This week’s episode of Quantico is a breath of fresh air. The normally exhausting plot progression slows considerably, allowing the audience to finally catch a breath from the relentless confusion.
In another training exercise, the team is faced with the challenge of convincingly developing believable aliases. They’re later shocked to learn that they’ll be using these identities competitively in a real swanky corporate event with the goal of securing a meeting with the CEO.
At last, the team shed their NAT uniforms in favour of less oppressive and sexier clothing.
In a minor twist, the NATs learn that they won’t be using the identities they’ve crafted for themselves and will instead use one of their classmate’s aliases. The exercise is particularly intense for the Nimah twins, who have to test their ability to pass off as a single person. If they fail Miranda’s challenge, they face leaving Quantico.
The corporate event is essentially prom for the NATs, enabling the show to finally address all the segmented sexual tension peppered through the show thus far.
While it was interesting watching actors acting like they’re acting, not everybody came across as convincing. Though tension has been bubbling on the back burner for most of the season, things come to a boil when Caleb immaturely assumes Shelby of sabotaging his secret gun range visits. At NAT prom, Caleb makes it his mission to upset Shelby as much as humanly possible. The tension between Shelby and Caleb is uncomfortable and forced, and is most apparent in their impromptu hook-up at the convention. Somehow, the explosive energy of an argument transitioned extremely awkwardly into sexual territory.
Ryan and Alex also continue to not-so-subtlety flirt with each other, finally free from the shackles of Quantico. Unlike Shelby and Caleb, their chemistry, and love scene, is believable.
In present time, however, life is much less fun for Alex. Still holding Shelby hostage, she learns of a shoot-to-kill order which was put out by the FBI. She also faces the stress of the media representation of the bombing, with islamophobic news sources touting her as “Jihadi Jane”. In an unexpected and questionably easy move, Alex desperately turns to an anonymous-like group on the dark web.
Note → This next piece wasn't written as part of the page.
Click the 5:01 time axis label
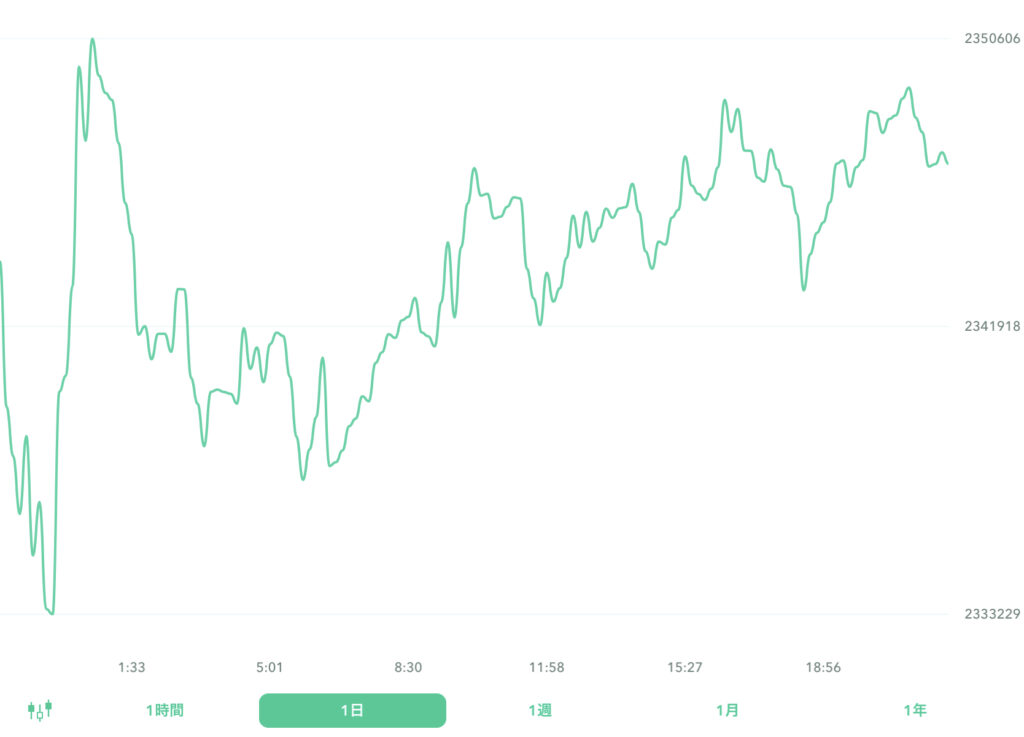This screenshot has height=737, width=1024. click(x=270, y=668)
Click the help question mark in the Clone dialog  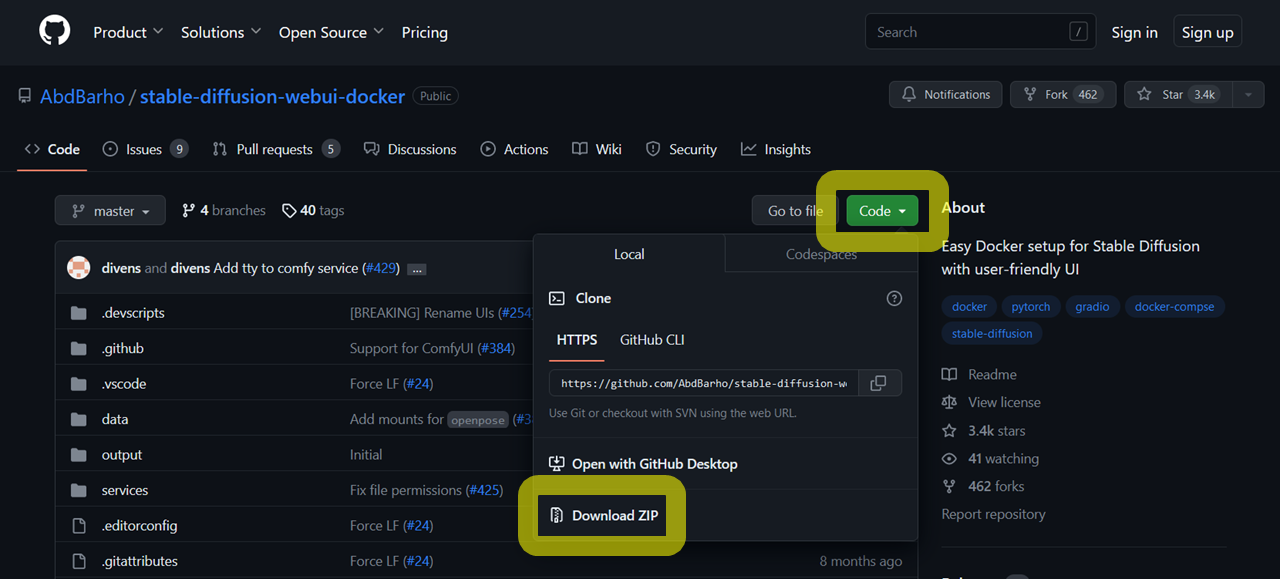(x=894, y=297)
They quickly agree to meet her in an undisclosed location where they barrage her with questions about her past in India, her time in Quantico, and the bombing itself. The Unknown soon deem her innocent, and then allow her to make an emotional plea to the American media.
Quantico does a really good job depicting the sensationalism surrounding American media, and this is most apparent when the Unknown and Alex make their escape. In a smart move, we soon realize that they met in the basement of a mosque. With FBI inhibited from action by the barrage of media surrounding the perimeters, Alex is free to easily escape. This scene did a fantastic job visually displaying how media accountability and public completely change the action of government.
Back at Quantico, Simon finally comes out of his heterosexual closet and makes an emotional confession and apology to Elias after he confronted him about the fake boyfriend, Max. Simon admits guilt and confesses that he did terrible things while in the Israeli army and used this false identity to escape from his past. Elias seems to accept and appreciate this. The episode ends with Nimah and Simon, walking together in Quantico, potentially highlighting the possibility of a romance in the future.